**Tareas a realizar**
A. Enumere los actores que se mencionan en el texto sobre la película Screamers, junto con el personaje que interpreta cada uno.
B. Según el texto sobre la película Screamers, ¿por qué resulta lamentable que O’Bannon no participara en el proyecto? Responda en una a tres oraciones.
C. Reproduzca el fragmento del texto sobre la película Screamers que empieza en «Cuando Hendricksson se» y termina en «relato de Dick.».

**Bloque de texto**
»»

En lugar de recurrir a la guerra fría de forma explícita, la película que llegó a las pantallas se ubica en el año 2078. La acción comienza en un megabúnker del planeta Sirius 6B. Allí resiste un equipo de la Alianza (una federación de mineros y científicos), al mando del oficial Joe Hendricksson (Peter Weller). Desengañado, Hendricksson pasa las horas revisando su colección de monedas antiguas, leyendo y escuchando ópera. Un día, de manera inesperada, llega a sus manos un mensaje del enemigo (el GEN, partidario de la extracción de un mineral radiactivo, el berinio). En dicho mensaje, se propone un acuerdo de paz. Poco antes, el portador de la misiva ha pagado su esfuerzo con una muerte espantosa.
Hendricksson y el tirador «Ace» Jefferson (Andrew Lauer) atraviesan la tierra baldía de Sirius para reunirse con sus adversarios. Su mayor amenaza, en todo caso, son unas máquinas cibernéticas, las «espadas»: armas invencibles, diseñadas por la Alianza, que prosperan bajo tierra y persiguen a sus víctimas con sangrienta eficacia.
Cuando Hendricksson se encuentra con tres supervivientes del bando enemigo ‒Becker (Roy Dupuis), Ross (Charles Powell) y Jessica (Jennifer Rubin)‒, ya es consciente de que no puede confiar en nadie. Parece claro que la Alianza miente, pero lo peor es que los robots asesinos han evolucionado de forma prodigiosa, hasta el punto de hacerse pasar por humanos de diversas edades.
Como ven, el argumento es prometedor, y en un mundo perfecto, Screamers hubiera servido para reivindicar el talento de O’Bannon. Por desgracia, este último se enteró de que habían rodado la película después del estreno, gracias a su agente. Su implicación personal en el proyecto fue nula, y es una lástima, porque en líneas generales el proyecto es fiel al relato de Dick.

««

**Información registrada**
»»

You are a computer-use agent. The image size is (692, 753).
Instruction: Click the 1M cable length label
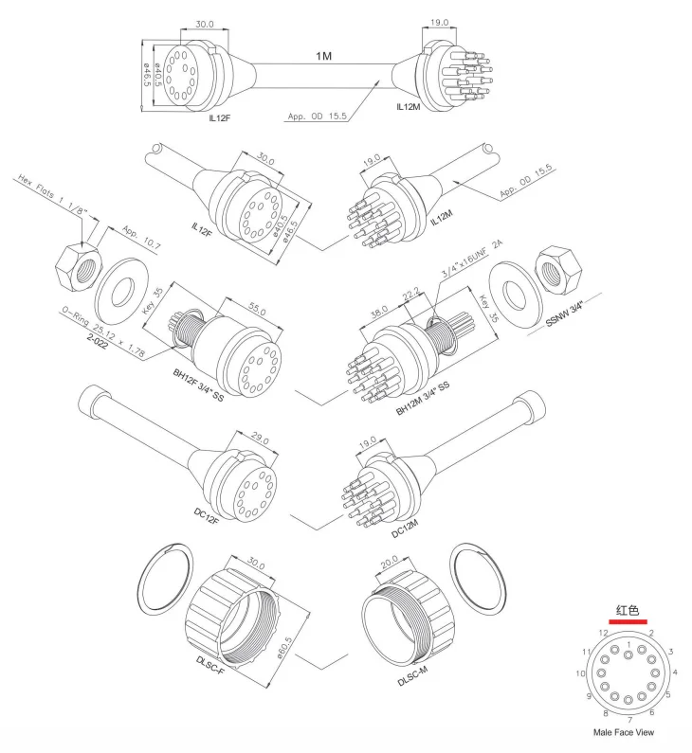coord(324,57)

««

**Soluciones del ejercicio**
A.
- Peter Weller: Joe Hendricksson
- Andrew Lauer: «Ace» Jefferson
- Roy Dupuis: Becker
- Charles Powell: Ross
- Jennifer Rubin: Jessica

B. Resulta lamentable porque, en líneas generales, el proyecto es fiel al relato de Dick.

C.
Cuando Hendricksson se encuentra con tres supervivientes del bando enemigo ‒Becker (Roy Dupuis), Ross (Charles Powell) y Jessica (Jennifer Rubin)‒, ya es consciente de que no puede confiar en nadie. Parece claro que la Alianza miente, pero lo peor es que los robots asesinos han evolucionado de forma prodigiosa, hasta el punto de hacerse pasar por humanos de diversas edades.
Como ven, el argumento es prometedor, y en un mundo perfecto, Screamers hubiera servido para reivindicar el talento de O’Bannon. Por desgracia, este último se enteró de que habían rodado la película después del estreno, gracias a su agente. Su implicación personal en el proyecto fue nula, y es una lástima, porque en líneas generales el proyecto es fiel al relato de Dick.